Jumbo asintió sin hablar y con cara de aburrimiento: la cantinela de Corrente estaba durando mucho para su gusto.
— ¡Esa mujer está completamente loca!— continuó despotricando el mayor mientras se calzaba los pantalones con una sola mano—. ¡Cristo Santo, me atacó amparada en una placa de la PDP! ¡Me mutiló!
 — Corrente, cierre la boca o se la cierro de un tortazo— masculló Jumbo.
El otro lo miró de mala manera pero algo en la expresión de Jumbo lo hizo cambiar de idea, y terminó de vestirse sin hablar.
— Necesito recuperar algunos efectos personales que la comisario Marceau me sustrajo— escupió Corrente con altanería.
— ¿Quiere hacer la denuncia por robo?— Jumbo preguntó con cara de inocente.
— Se lo tendría bien merecido...
 — Le recuerdo que la denuncia de la comisario contra usted por hostigamiento todavía está pendiente.
 — ¡Hostigamiento! ¡Qué caradura! ¡Ella viola mi intimidad, me ataca y me roba y yo, por tomar unas fotos inocentes, soy culpable de acoso sexual!
— Yo no mencioné el acoso sexual. ¿Lo tomo como una confesión?
 — ¡No se haga el gracioso!
 — Si quiere puedo llevarlo al aeropuerto— Jumbo se ofreció sin hacer caso del malhumor del italiano.
— No, gracias, puedo arreglármelas solo— ladró el otro. Luego miró la hora y dijo:— Capitán, tengo que hacer un llamado en privado. Si no le es molesto...
 Jumbo se encogió filosóficamente de hombros
 — Comprendo. Entonces, ya que no me necesita, me despido.
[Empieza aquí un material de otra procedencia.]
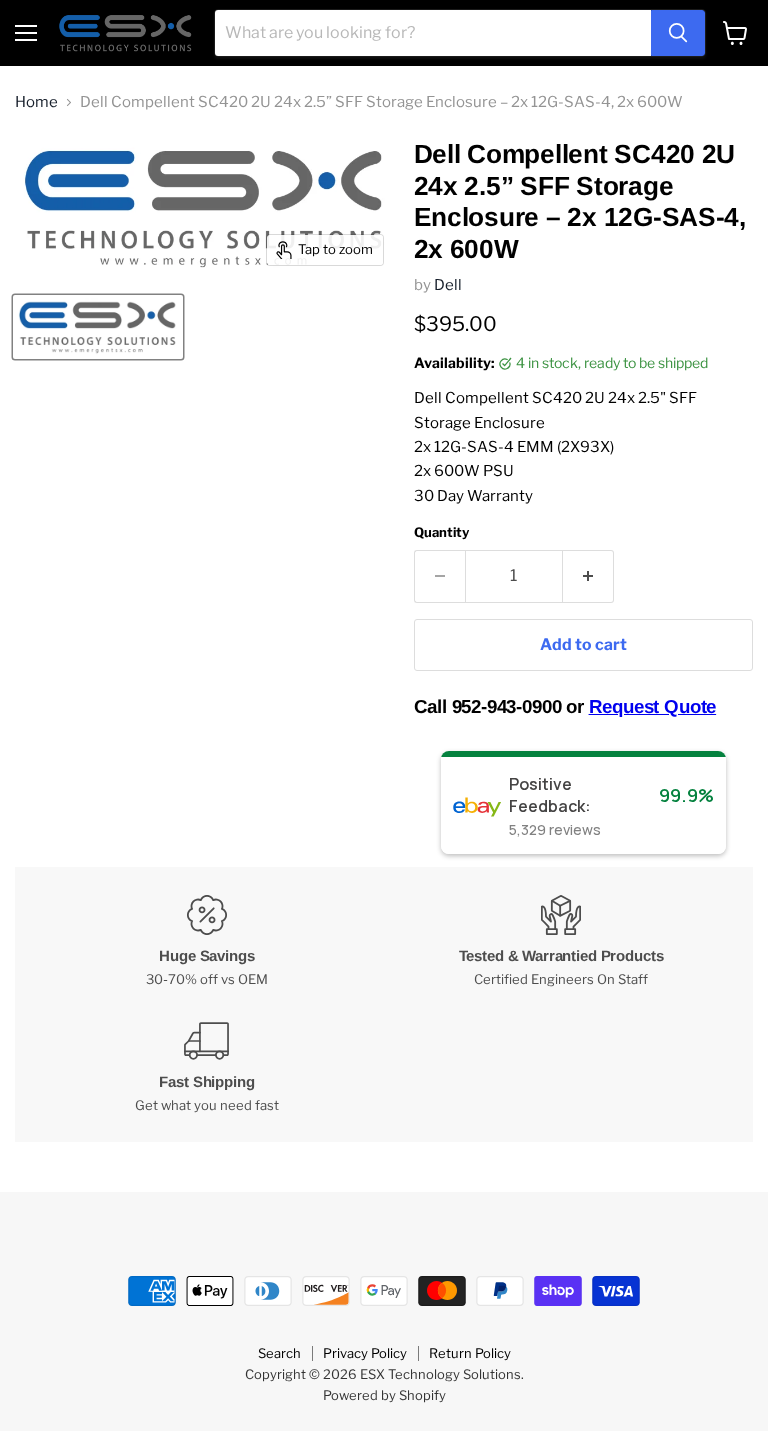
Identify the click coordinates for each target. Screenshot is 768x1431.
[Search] (678, 33)
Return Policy (470, 1353)
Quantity (441, 532)
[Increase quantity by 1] (588, 576)
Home (36, 102)
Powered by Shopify (384, 1395)
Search (279, 1353)
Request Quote (653, 706)
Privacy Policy (365, 1353)
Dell (448, 285)
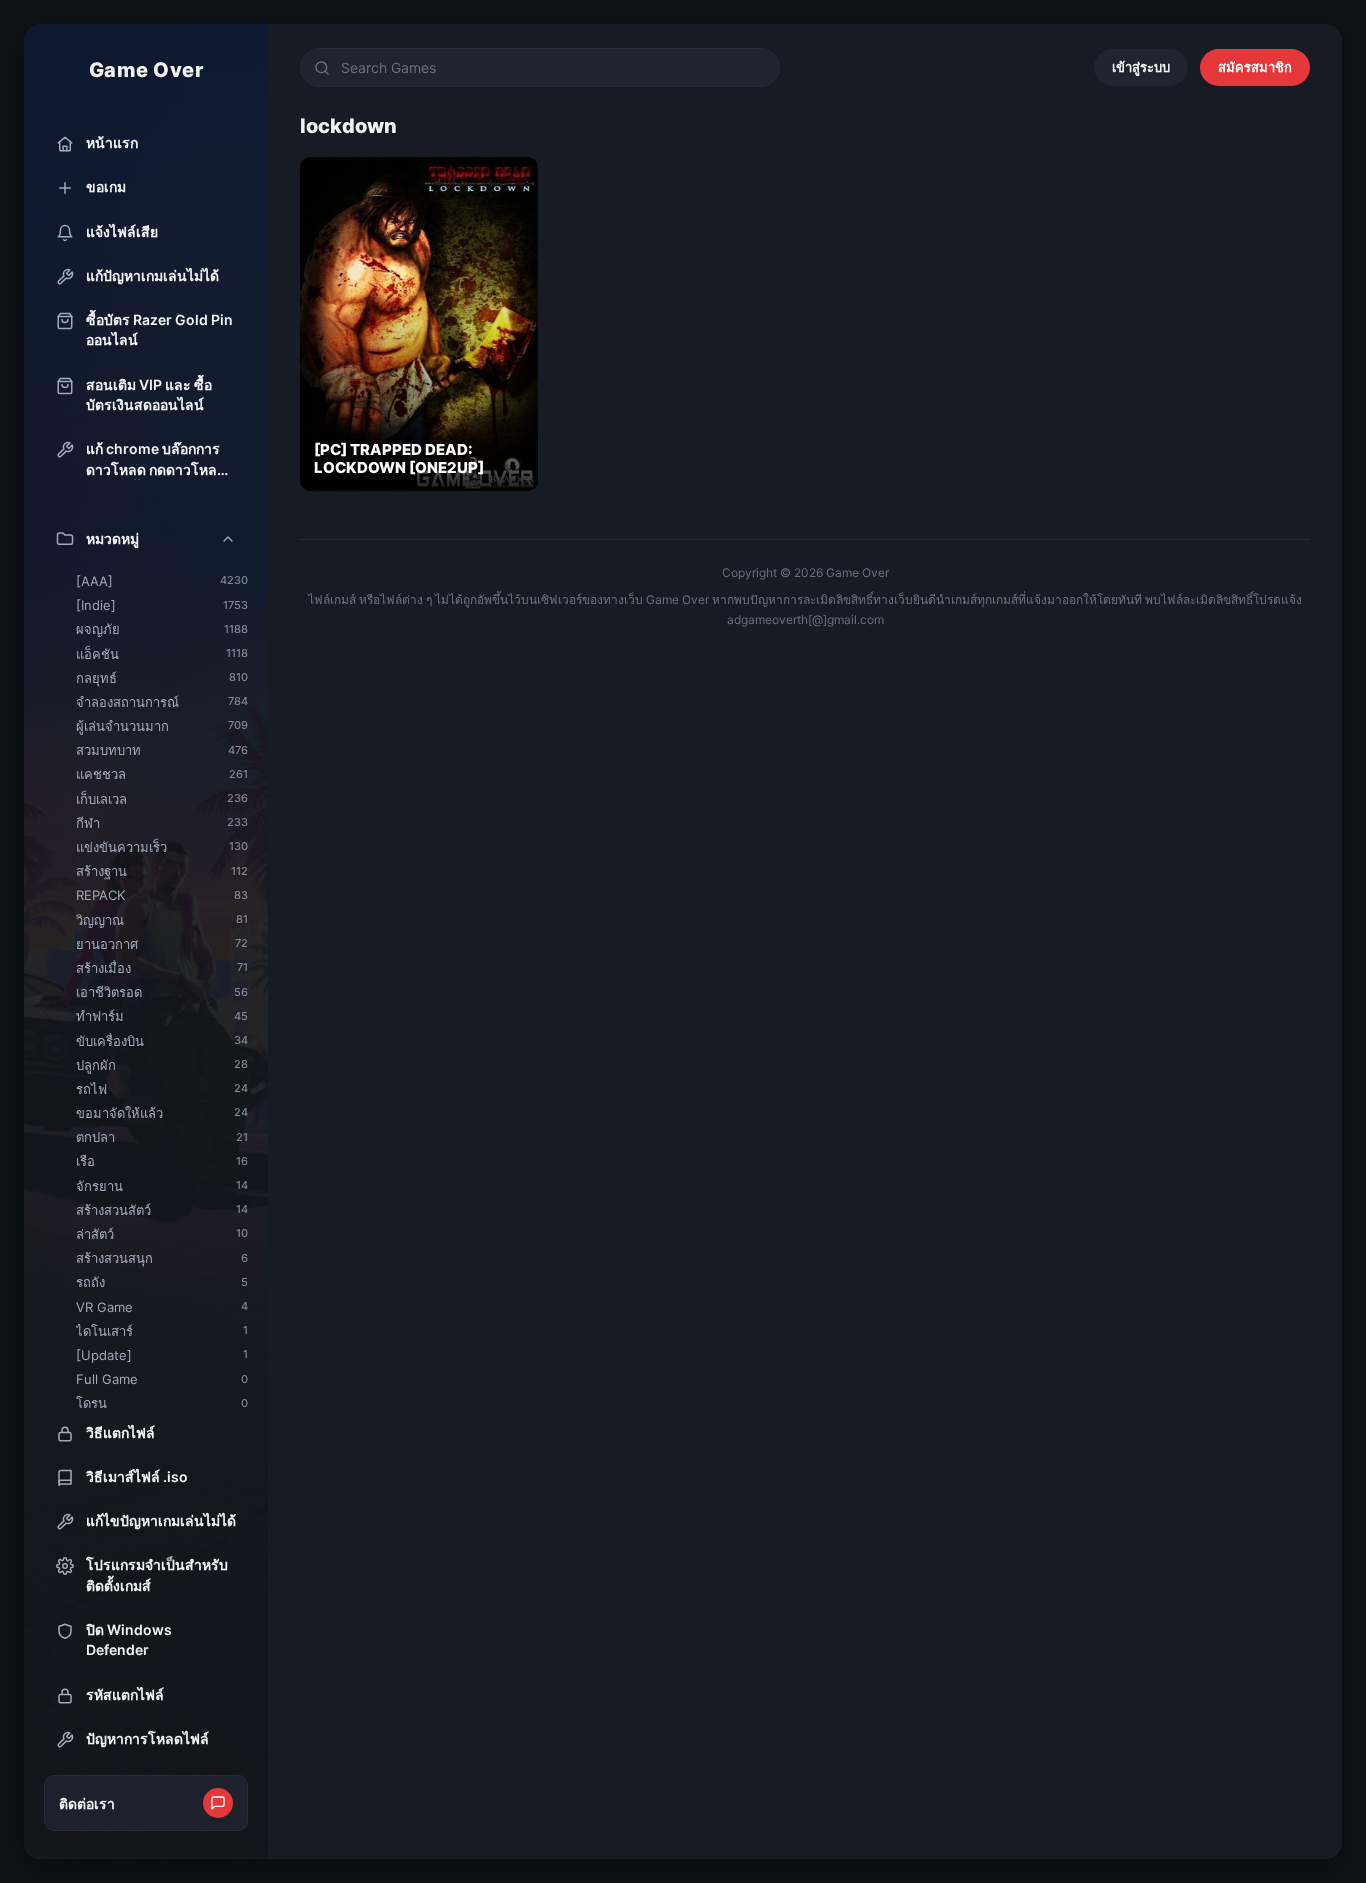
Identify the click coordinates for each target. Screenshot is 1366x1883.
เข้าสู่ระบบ (1141, 67)
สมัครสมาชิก (1255, 67)
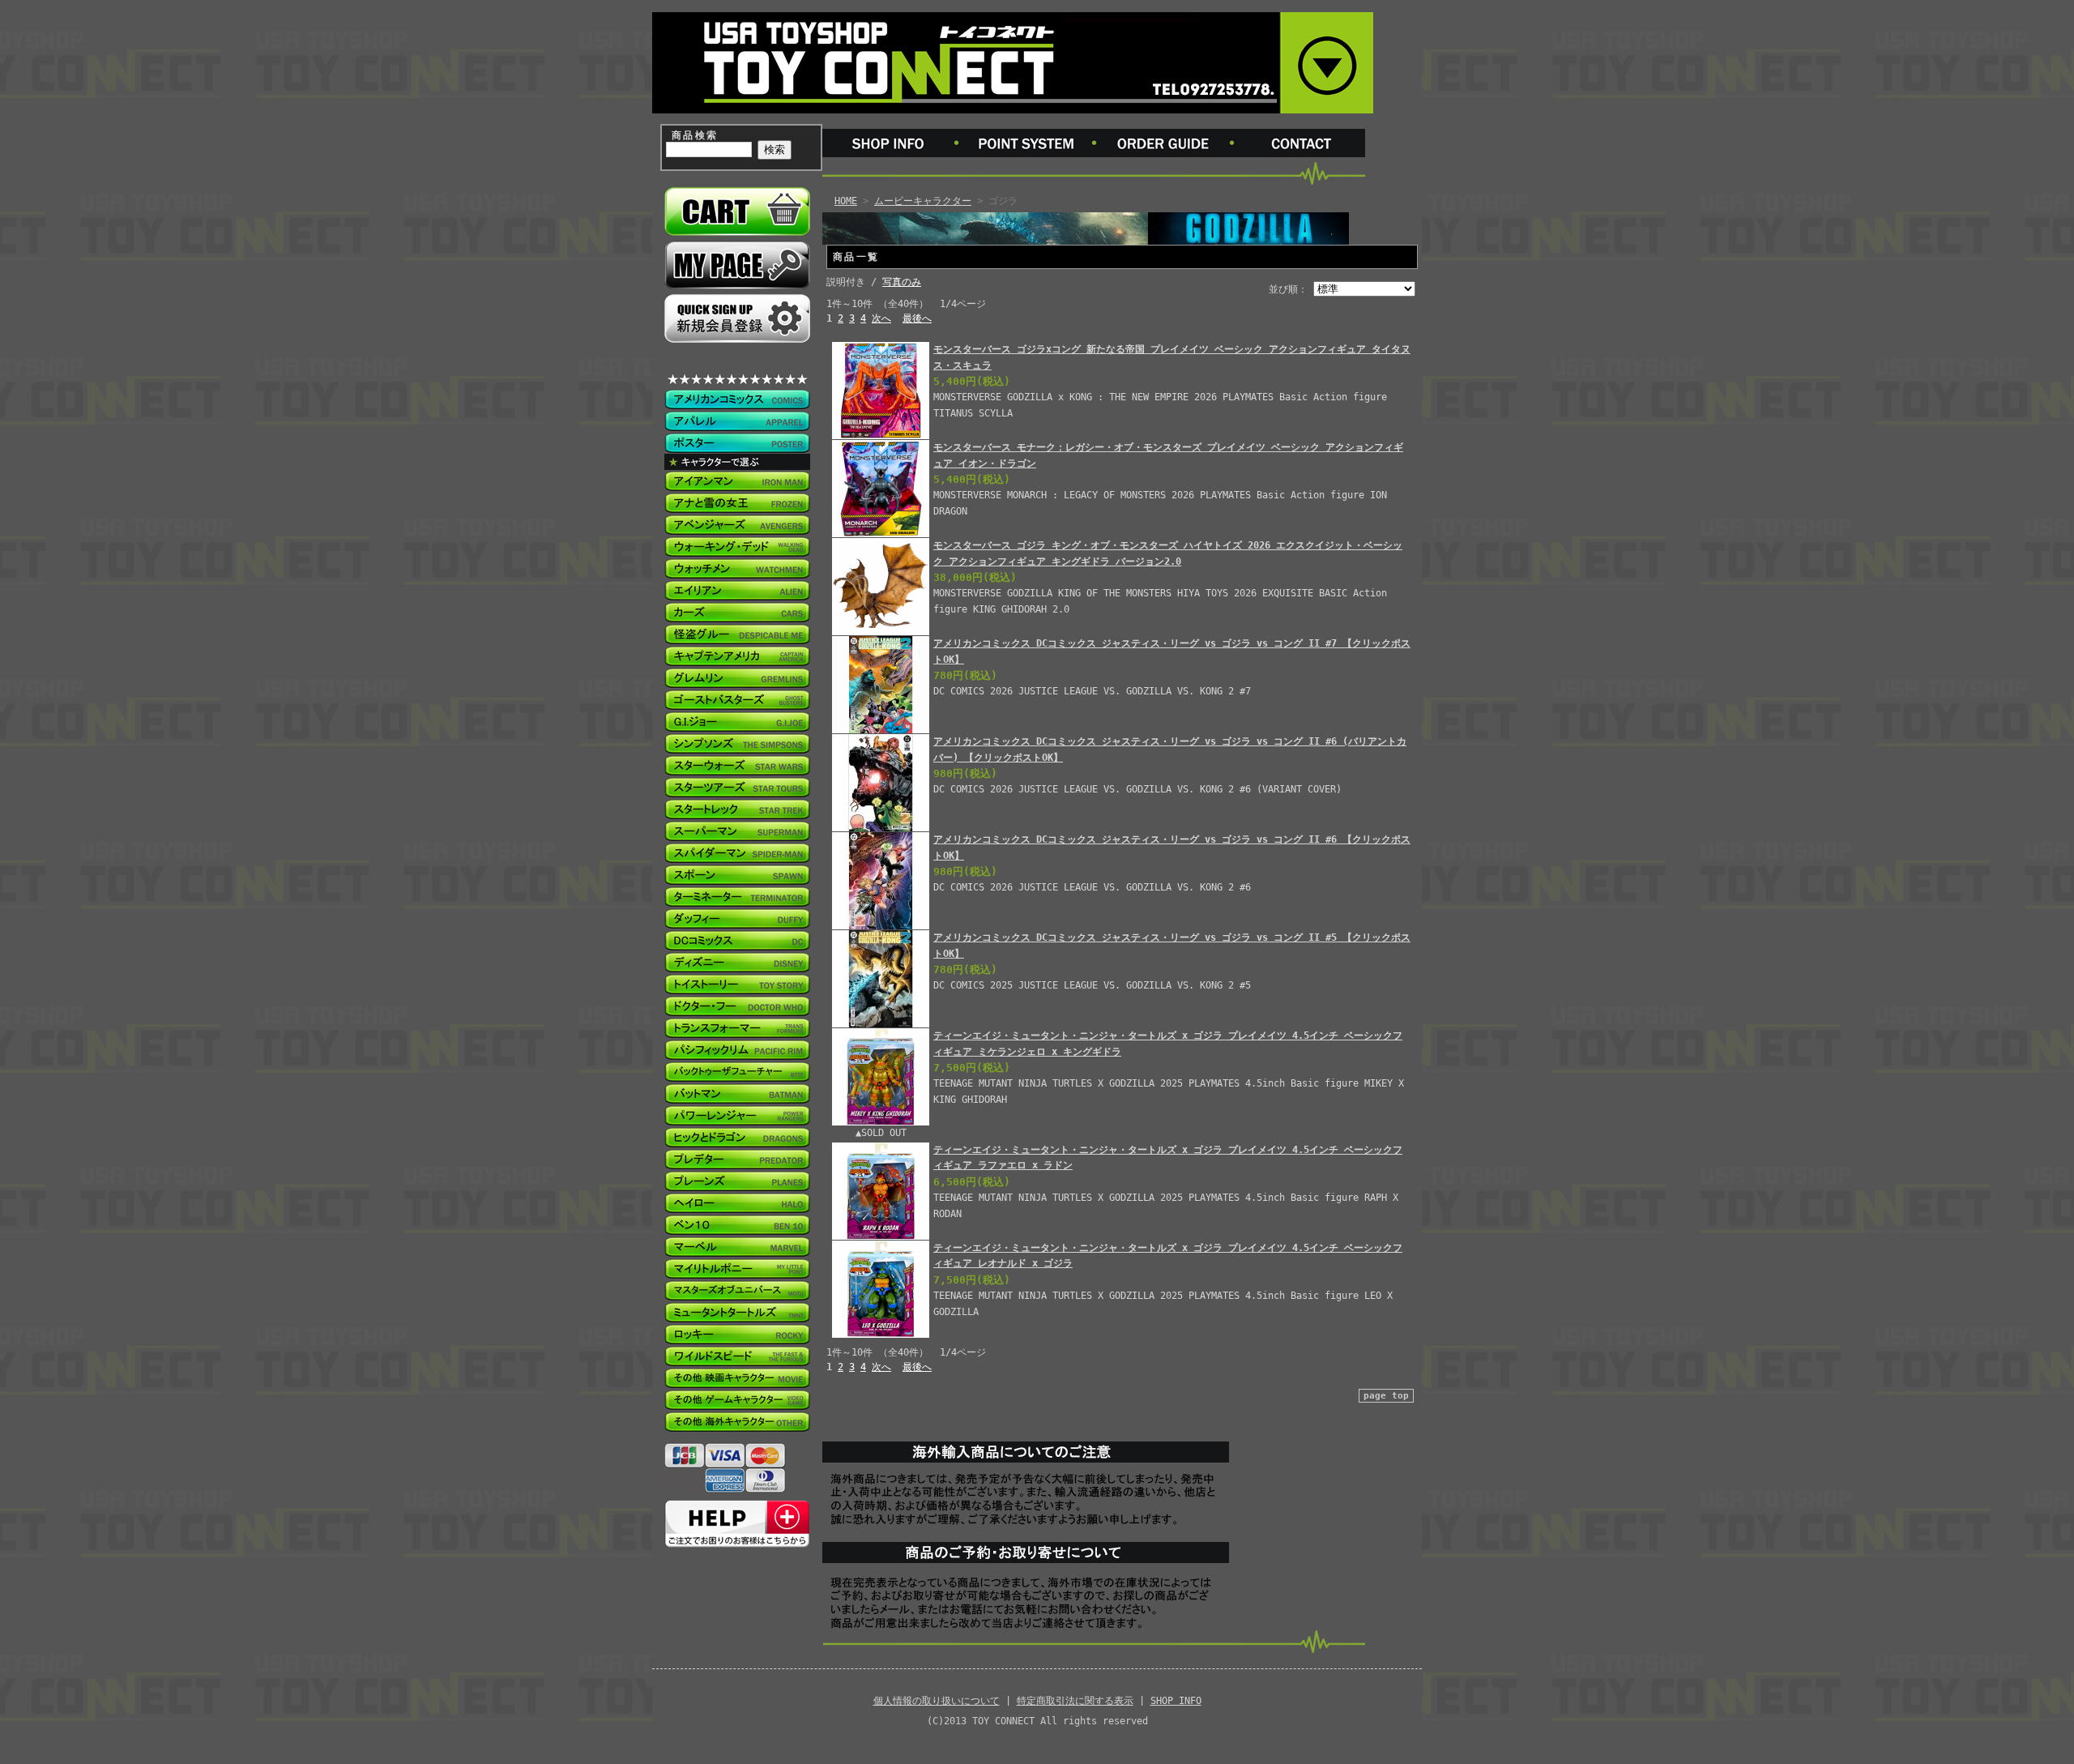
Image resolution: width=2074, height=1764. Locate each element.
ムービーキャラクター (922, 201)
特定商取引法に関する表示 (1075, 1700)
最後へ (917, 318)
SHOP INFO (1175, 1700)
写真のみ (901, 282)
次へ (881, 318)
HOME (845, 201)
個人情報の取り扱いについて (936, 1700)
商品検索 (695, 135)
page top (1386, 1395)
 Mientras él se alejaba hacia la puerta, Corrente se quedó rebuscando en el escritorio. Apenas salió de la suite, Jumbo llamó al oficial de Comunicaciones que esperaba en el estacionamiento del hotel, con un equipo de rastreo de llamadas. Cuando llegó a la camioneta, el hombre ya había pinchado la llamada de Corrente. El número correspondía a Milán y el mensaje era escueto. “Ruggieri, Massimo. Anulación definitiva de la transacción.” El oficial de Comunicaciones frunció el ceño sin entender. Jumbo había entendido a la perfección.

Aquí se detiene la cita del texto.